FOR MANY A mild-mannered investor, the word "volatile" is enough to inspire an unwelcome case of the willies. Maybe that's in part subliminal, as volatile rhymes with reptile, vile and futile – words that, when applied to a portfolio, are downright hostile.
And let's get real: Volatile describes the Wall Street at the dawn of 2019 like no other slice of argot. We're talking trouble with a capital "T" when mighty market anchors such as Apple (ticker: AAPL) lose more market cap in three months – in excess of $450 billion – than the entire worth of Facebook (FB). Not that Facebook has been woe-free. Hit by data controversies aplenty, its stock has tanked 34 percent over the past five months.
Then there's the trade war with China, perceived by many as a fight the U.S. didn't need to pick. Add the government shutdown, the drying up of economic stimulus as 2018's tax cuts fade into memory, four interest rate hikes in 2018, with more predicted to come.
Feeling volatile yet?
"I believe the major factor right now is the tariff war with China and how that will be resolved," says Greg Hammer, president of Hammer Financial Group in Schererville, Indiana.
Beyond Apple, "Technology will likely be the sector most effected by the tariff war and will likely have the most volatility," Hammer says. "Secondarily, the government shutdown could become a larger factor if it continues for a long period of time."
Yet where dividends are concerned, experts contend there's no reason to panic just yet.
"I don't see short-term market chop being a factor with regards to dividends," says Merlin Rothfeld, investment strategist and instructor at Online Trading Academy, based in Orange County, California. "Short to intermediate swings are great for active traders, but shouldn't have much impact on earnings."
What's more, dividends look into the future as companies base them on projected future earnings. "If prices continue down, this will put pressure on the consumption cycle resulting in weak earnings," Rothfeld says. "If that weakness persists, companies will begin to cut dividend payments."
"We don't expect dividend stocks as a class to be singled out by volatility," adds Kevin Barry, chief investment officer at Captrust Financial Advisors and based in Raleigh, North Carolina.
"When stocks drop and shareholders sell, companies can either increase dividends or buy back stocks," Barry says. "If a stock, for example, drops 40 percent in three weeks, the company can either return that capital to shareholders or buy those stocks back. We expect those companies to continue to increase dividends, however the rate of increase will likely decrease given the capital reinvestment into the company's shares."

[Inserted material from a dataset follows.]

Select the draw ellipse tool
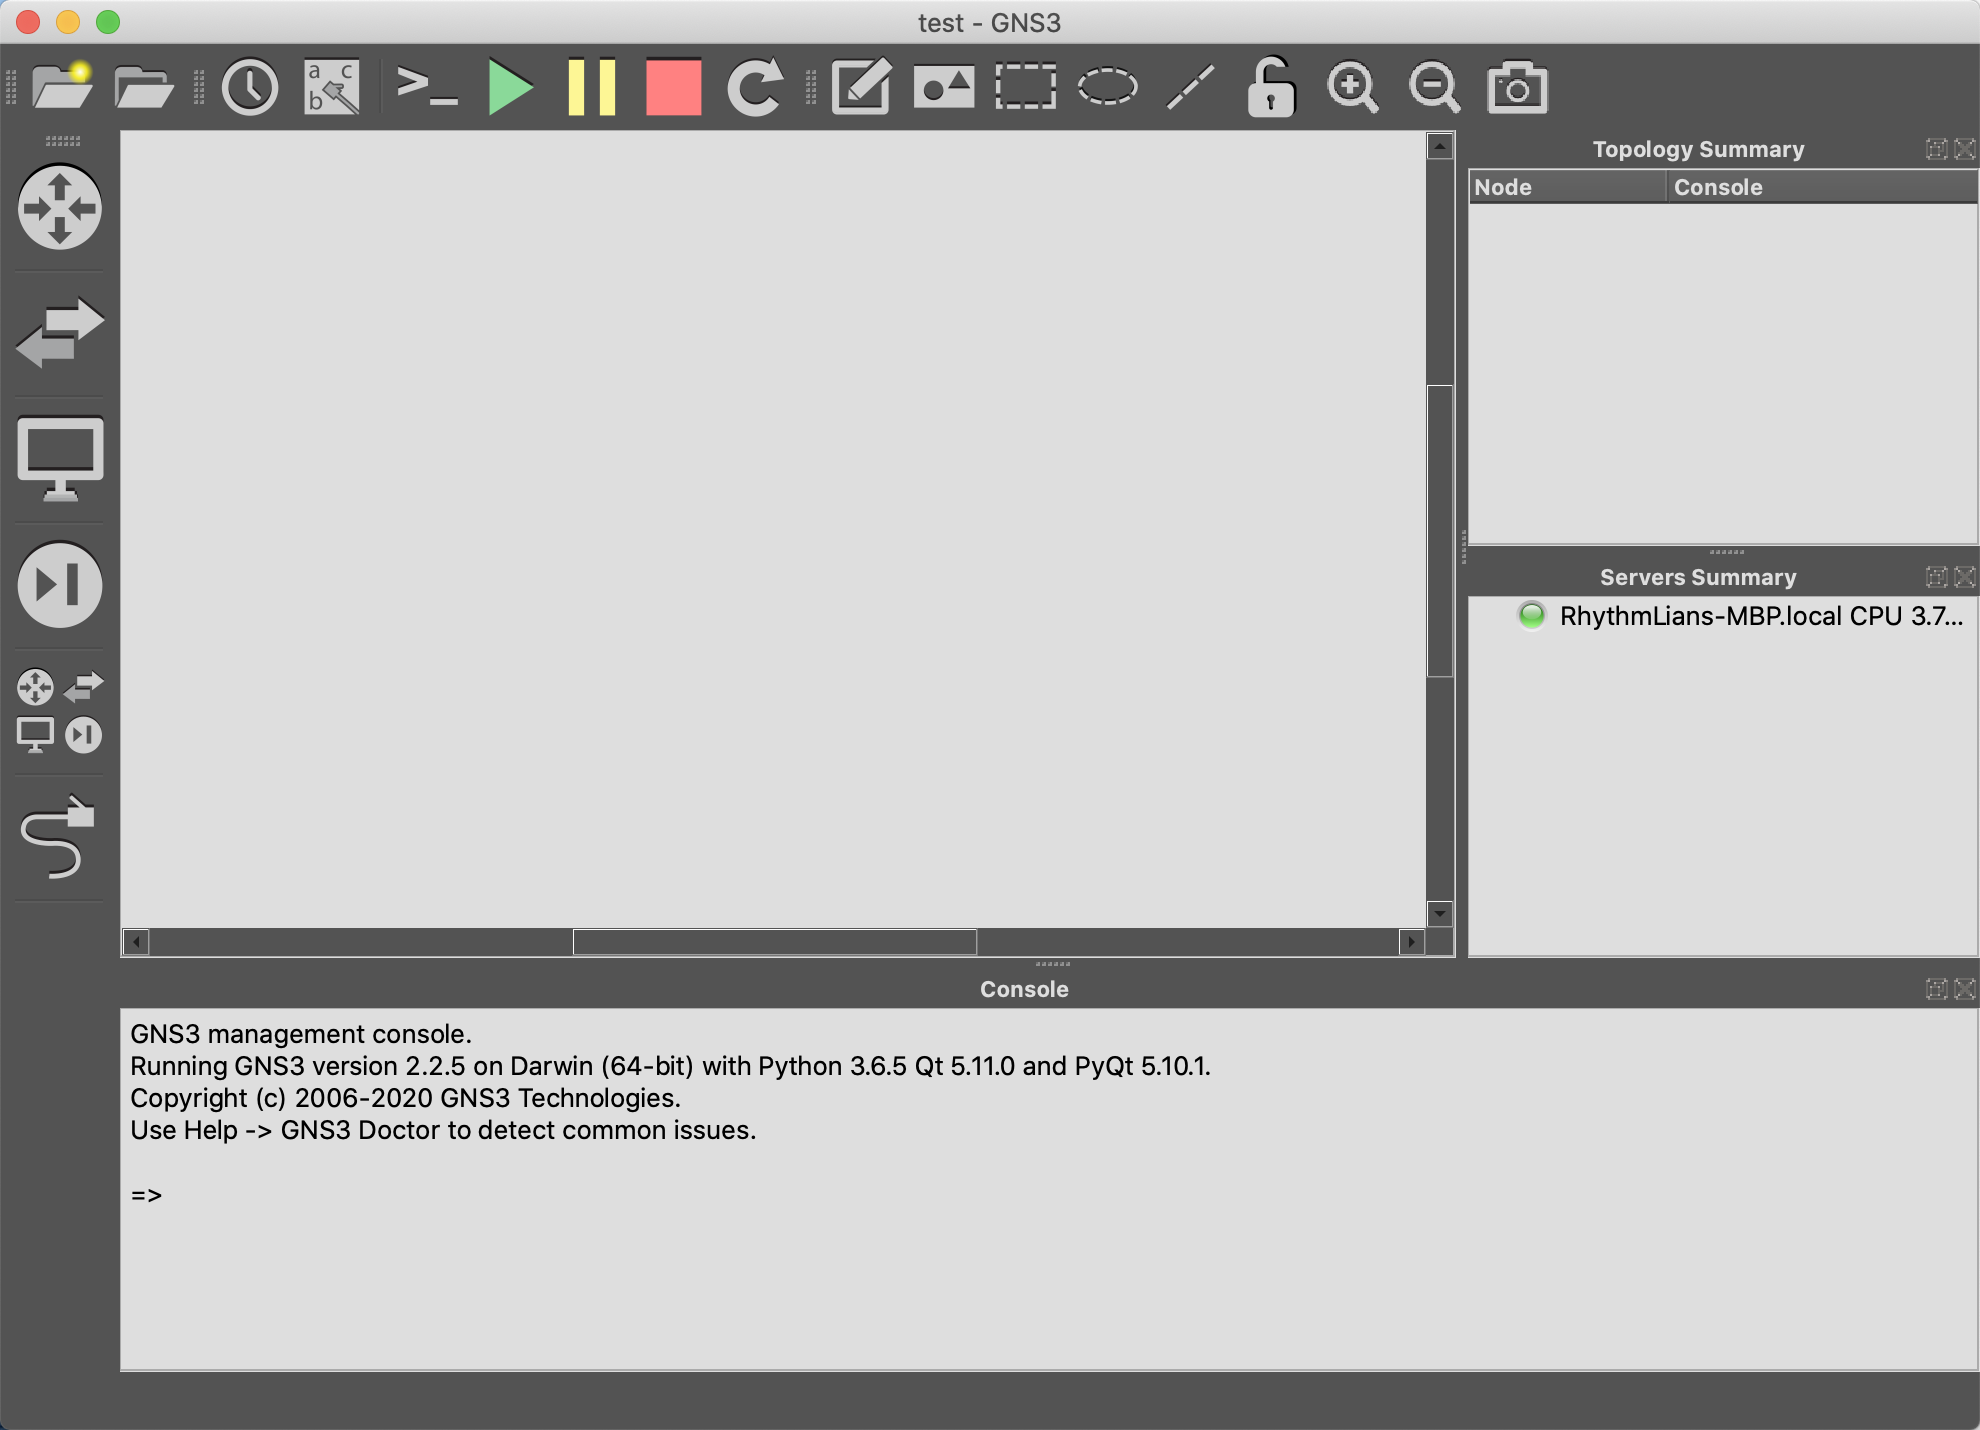The height and width of the screenshot is (1430, 1980). pos(1107,87)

Meanwhile, bear in mind (while keeping the market bear in mind) that 2019 hardly marks the first time Wall Street has weathered supremely choppy seas. It just feels like it because the bull market lasted nearly 10 years, an all-time record. It recalls at least in small part the years leading up to Great Depression, where making a killing on stocks seemed like a no-brainer and Wall Street like a money printing press.
Not 2018. What seemed at one point like a temporary emptying of the punch bowl turned into the end of the party. In December, the Dow lost some 2,500 points – close to 10 percent of its value – and capped its worst year since the Great Recession.
Even the much-ridiculed non-investment known as "cash" provided a better "return." Warren Buffett – who 99 percent of the time knows more about investing than all of us combined – has famously proclaimed, "The worst investment you can have is cash."
Ah, but Buffett has recently lost a ton on Apple: $4 billion on one day in November and another $3.8 billion on a single day in late December. Stuffing his cash instead under a bed – no doubt a very, very big bed – wouldn't have earned him a cent. But he'd be almost $8 billion ahead of where he is now.
And so, questions arise: Will owners of Apple and other once high-flying stocks find themselves even worse off if their dividends vanish into the ether? Or does the question demand a broader view of one's holdings?
If 2019 holds any silver lining (perhaps cigarette-ash gray is more like it), it's this: Volatility rhymes with opportunity. And it's out there, just as always whenever the bears shove the bulls out of the way.